* _What you will do_:
Your copy should hold only the lines from the one with "Where should I" to the one with "Open the yellow-green color swatch", both included, each exactly as it stands below, with no pictures.
START Data extracts
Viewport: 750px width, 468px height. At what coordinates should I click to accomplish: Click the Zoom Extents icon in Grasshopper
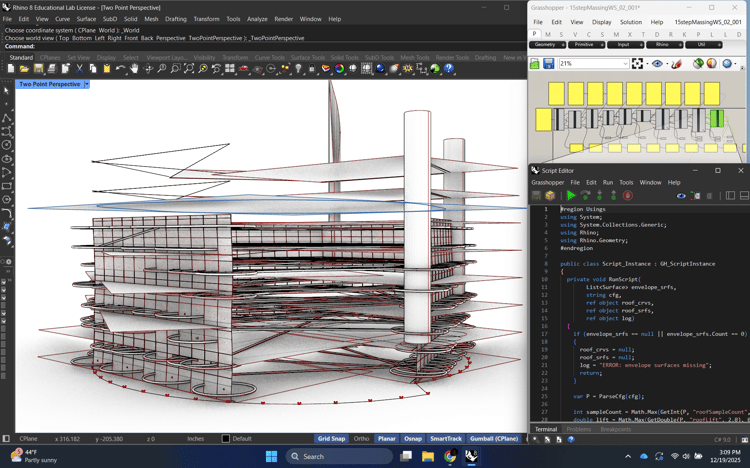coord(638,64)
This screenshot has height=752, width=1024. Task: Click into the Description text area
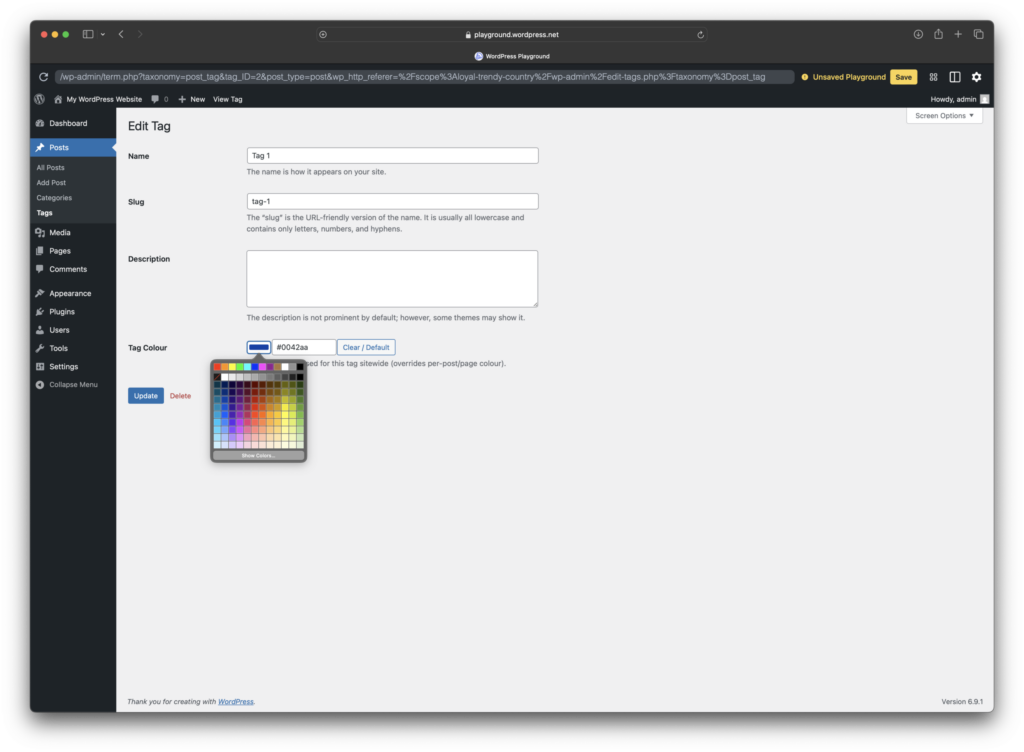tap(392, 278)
END Data extracts
START Data extracts
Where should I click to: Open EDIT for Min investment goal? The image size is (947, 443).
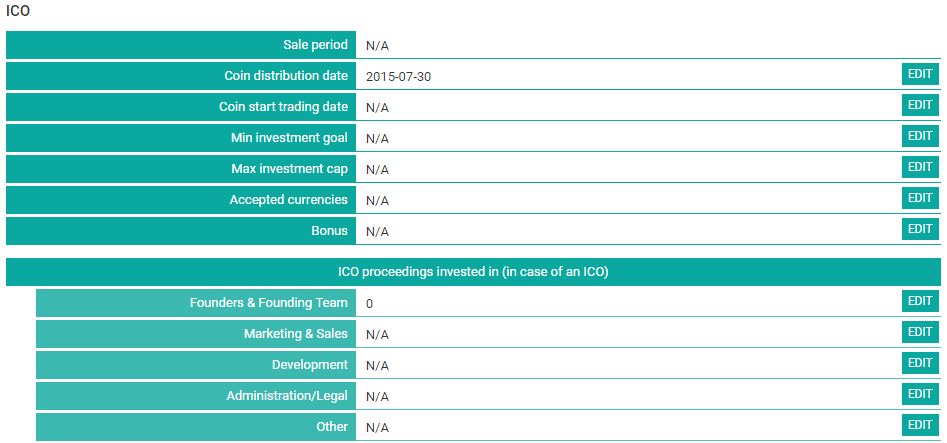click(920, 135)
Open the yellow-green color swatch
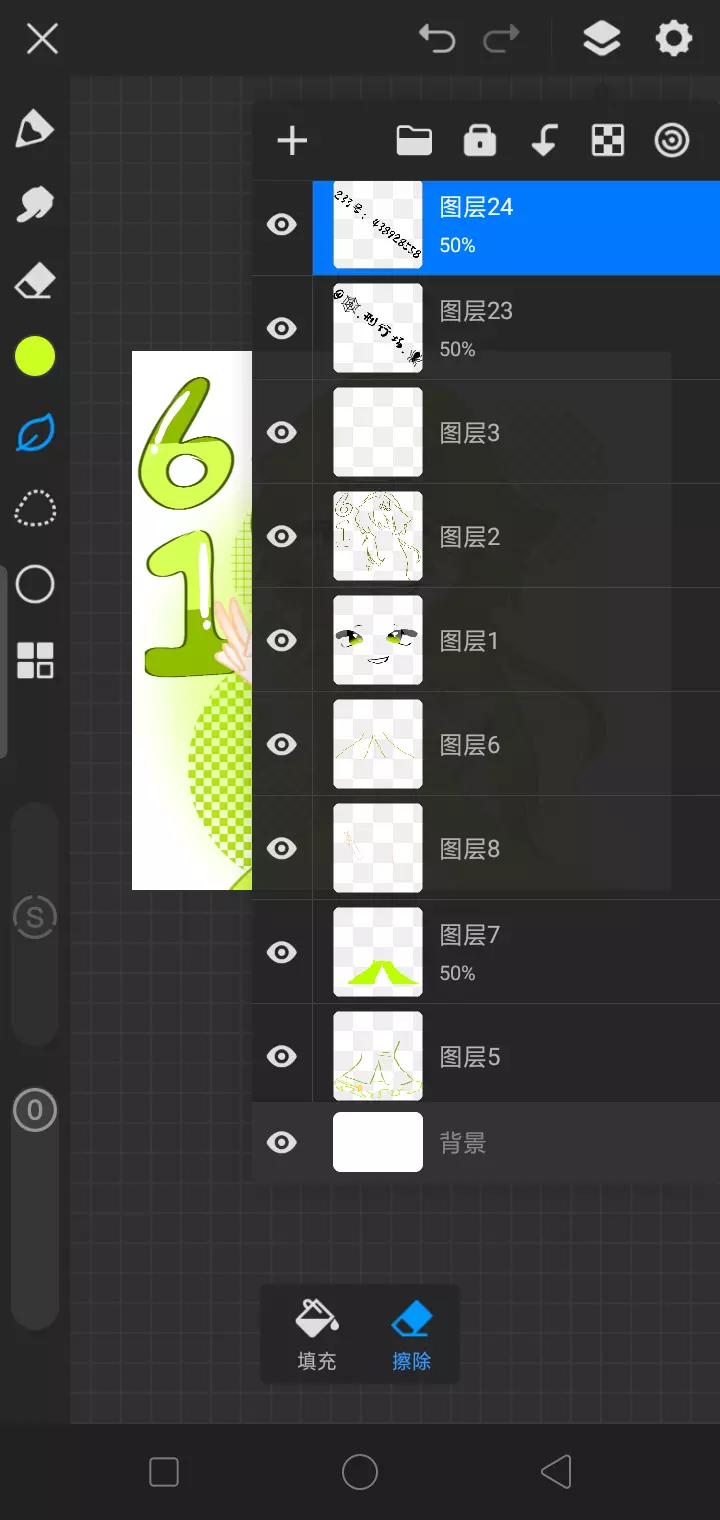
END Data extracts
* _Exercise response_:
Where should I click to: Open EDIT for Min investment goal? The image size is (947, 443).
click(920, 135)
Open the yellow-green color swatch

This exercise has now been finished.